**SET TASK:** Can you express the part of the records below that opens with the line containing "Setup [816, 229]" and closes with the line containing "more [827, 443]" as a Markdown table, with a Row column numbering each line and an Entry column holding the line itself, leaving out any blank lines?

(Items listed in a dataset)
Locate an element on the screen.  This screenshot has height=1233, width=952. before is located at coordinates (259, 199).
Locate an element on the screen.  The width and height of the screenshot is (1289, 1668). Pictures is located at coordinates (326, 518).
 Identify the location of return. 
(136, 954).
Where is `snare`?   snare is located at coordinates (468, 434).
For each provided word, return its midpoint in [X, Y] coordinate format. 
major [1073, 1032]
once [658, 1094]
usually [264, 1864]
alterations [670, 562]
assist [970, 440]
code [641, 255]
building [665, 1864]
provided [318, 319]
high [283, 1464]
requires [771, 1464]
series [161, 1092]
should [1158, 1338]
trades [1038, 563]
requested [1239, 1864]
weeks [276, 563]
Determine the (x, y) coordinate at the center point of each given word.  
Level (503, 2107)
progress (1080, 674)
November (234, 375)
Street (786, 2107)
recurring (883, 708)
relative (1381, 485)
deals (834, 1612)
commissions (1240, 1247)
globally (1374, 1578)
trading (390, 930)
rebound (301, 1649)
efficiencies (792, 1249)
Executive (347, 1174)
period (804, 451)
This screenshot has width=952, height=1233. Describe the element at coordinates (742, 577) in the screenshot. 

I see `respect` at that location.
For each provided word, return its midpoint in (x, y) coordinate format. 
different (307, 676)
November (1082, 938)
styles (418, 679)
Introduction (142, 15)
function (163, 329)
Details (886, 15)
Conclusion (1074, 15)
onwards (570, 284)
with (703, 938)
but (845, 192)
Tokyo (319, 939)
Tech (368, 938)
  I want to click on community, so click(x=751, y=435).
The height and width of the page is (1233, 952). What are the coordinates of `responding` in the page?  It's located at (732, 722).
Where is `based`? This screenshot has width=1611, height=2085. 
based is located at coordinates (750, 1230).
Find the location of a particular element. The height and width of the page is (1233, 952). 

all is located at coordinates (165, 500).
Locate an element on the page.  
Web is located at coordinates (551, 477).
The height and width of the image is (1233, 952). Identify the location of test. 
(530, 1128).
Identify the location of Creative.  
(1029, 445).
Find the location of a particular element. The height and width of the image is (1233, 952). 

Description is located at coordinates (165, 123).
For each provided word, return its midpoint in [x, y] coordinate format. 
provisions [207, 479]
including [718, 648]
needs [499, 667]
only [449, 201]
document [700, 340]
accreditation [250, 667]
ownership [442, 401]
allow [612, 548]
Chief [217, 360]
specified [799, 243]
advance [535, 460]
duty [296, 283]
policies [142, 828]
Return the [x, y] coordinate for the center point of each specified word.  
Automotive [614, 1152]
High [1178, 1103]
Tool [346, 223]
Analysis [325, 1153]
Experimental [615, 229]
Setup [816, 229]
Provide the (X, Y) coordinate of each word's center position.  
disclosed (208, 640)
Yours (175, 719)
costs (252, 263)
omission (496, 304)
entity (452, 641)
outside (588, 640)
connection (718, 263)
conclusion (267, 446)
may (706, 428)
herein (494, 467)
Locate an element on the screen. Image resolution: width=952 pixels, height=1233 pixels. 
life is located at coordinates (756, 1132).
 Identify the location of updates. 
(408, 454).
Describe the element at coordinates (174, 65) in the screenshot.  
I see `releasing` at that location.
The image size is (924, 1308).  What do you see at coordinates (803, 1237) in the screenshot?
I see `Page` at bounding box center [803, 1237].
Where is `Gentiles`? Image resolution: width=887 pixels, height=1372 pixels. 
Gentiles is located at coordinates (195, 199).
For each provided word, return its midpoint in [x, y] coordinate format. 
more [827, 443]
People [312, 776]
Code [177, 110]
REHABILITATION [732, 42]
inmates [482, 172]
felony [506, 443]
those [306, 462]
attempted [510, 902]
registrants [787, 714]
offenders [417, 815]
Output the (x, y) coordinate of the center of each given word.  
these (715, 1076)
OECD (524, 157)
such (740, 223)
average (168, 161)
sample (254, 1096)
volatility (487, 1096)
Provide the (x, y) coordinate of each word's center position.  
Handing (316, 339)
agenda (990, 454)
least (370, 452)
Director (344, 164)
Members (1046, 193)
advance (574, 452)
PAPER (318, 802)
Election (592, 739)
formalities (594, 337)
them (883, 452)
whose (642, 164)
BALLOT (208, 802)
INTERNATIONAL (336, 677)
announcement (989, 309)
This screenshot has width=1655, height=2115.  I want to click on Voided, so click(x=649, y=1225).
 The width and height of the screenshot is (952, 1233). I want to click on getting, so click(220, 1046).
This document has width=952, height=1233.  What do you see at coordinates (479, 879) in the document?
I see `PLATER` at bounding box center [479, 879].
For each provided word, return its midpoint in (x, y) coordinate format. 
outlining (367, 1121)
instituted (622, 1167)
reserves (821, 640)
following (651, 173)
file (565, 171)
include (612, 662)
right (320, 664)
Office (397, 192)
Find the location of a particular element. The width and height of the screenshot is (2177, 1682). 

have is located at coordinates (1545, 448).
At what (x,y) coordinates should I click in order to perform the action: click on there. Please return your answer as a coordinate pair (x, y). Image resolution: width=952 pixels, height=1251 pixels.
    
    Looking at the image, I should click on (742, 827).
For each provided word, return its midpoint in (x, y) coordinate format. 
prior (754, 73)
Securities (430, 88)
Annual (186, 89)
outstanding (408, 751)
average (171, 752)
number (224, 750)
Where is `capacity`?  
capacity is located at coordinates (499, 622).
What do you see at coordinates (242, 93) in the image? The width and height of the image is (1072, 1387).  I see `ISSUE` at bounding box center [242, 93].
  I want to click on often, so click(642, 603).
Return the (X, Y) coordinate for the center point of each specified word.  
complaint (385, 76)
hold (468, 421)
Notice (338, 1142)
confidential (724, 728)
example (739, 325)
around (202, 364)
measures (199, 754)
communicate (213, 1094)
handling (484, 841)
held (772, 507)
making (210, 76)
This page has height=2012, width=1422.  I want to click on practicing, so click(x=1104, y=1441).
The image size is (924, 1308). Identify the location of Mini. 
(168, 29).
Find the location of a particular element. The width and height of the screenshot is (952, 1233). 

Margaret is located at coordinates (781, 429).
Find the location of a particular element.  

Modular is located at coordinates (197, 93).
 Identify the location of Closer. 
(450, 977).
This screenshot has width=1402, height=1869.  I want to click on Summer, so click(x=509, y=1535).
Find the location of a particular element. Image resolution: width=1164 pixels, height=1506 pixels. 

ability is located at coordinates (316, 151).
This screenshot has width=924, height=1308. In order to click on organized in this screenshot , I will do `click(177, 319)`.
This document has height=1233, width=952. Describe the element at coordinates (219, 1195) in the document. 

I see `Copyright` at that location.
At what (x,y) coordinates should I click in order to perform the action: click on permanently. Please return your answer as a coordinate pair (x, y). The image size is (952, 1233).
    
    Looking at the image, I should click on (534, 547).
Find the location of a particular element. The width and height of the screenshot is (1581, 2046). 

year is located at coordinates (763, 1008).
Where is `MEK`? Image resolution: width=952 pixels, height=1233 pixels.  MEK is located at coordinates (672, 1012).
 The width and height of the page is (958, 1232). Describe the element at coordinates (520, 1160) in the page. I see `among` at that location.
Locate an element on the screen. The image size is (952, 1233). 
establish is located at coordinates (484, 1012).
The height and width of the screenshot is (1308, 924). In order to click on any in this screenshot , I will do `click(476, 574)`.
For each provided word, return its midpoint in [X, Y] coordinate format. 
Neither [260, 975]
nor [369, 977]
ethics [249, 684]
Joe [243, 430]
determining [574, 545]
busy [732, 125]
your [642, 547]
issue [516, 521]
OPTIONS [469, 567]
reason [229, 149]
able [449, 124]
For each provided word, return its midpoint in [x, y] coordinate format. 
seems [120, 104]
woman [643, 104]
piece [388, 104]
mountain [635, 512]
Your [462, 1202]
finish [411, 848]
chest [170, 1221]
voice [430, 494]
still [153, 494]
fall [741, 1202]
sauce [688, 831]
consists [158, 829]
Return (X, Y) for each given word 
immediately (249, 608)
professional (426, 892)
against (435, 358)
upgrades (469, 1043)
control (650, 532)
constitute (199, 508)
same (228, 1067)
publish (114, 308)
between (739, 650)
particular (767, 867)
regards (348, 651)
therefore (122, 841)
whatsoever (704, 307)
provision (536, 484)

**WORKED SOLUTION:**
| Row | Entry |
|---|---|
| 1 | Setup [816, 229] |
| 2 | Provide the (X, Y) coordinate of each word's center position.   |
| 3 | disclosed (208, 640) |
| 4 | Yours (175, 719) |
| 5 | costs (252, 263) |
| 6 | omission (496, 304) |
| 7 | entity (452, 641) |
| 8 | outside (588, 640) |
| 9 | connection (718, 263) |
| 10 | conclusion (267, 446) |
| 11 | may (706, 428) |
| 12 | herein (494, 467) |
| 13 | Locate an element on the screen. Image resolution: width=952 pixels, height=1233 pixels.  |
| 14 | life is located at coordinates (756, 1132). |
| 15 |  Identify the location of updates.  |
| 16 | (408, 454). |
| 17 | Describe the element at coordinates (174, 65) in the screenshot.   |
| 18 | I see `releasing` at that location. |
| 19 | The image size is (924, 1308).  What do you see at coordinates (803, 1237) in the screenshot? |
| 20 | I see `Page` at bounding box center [803, 1237]. |
| 21 | Where is `Gentiles`? Image resolution: width=887 pixels, height=1372 pixels.  |
| 22 | Gentiles is located at coordinates (195, 199). |
| 23 | For each provided word, return its midpoint in [x, y] coordinate format.  |
| 24 | more [827, 443] |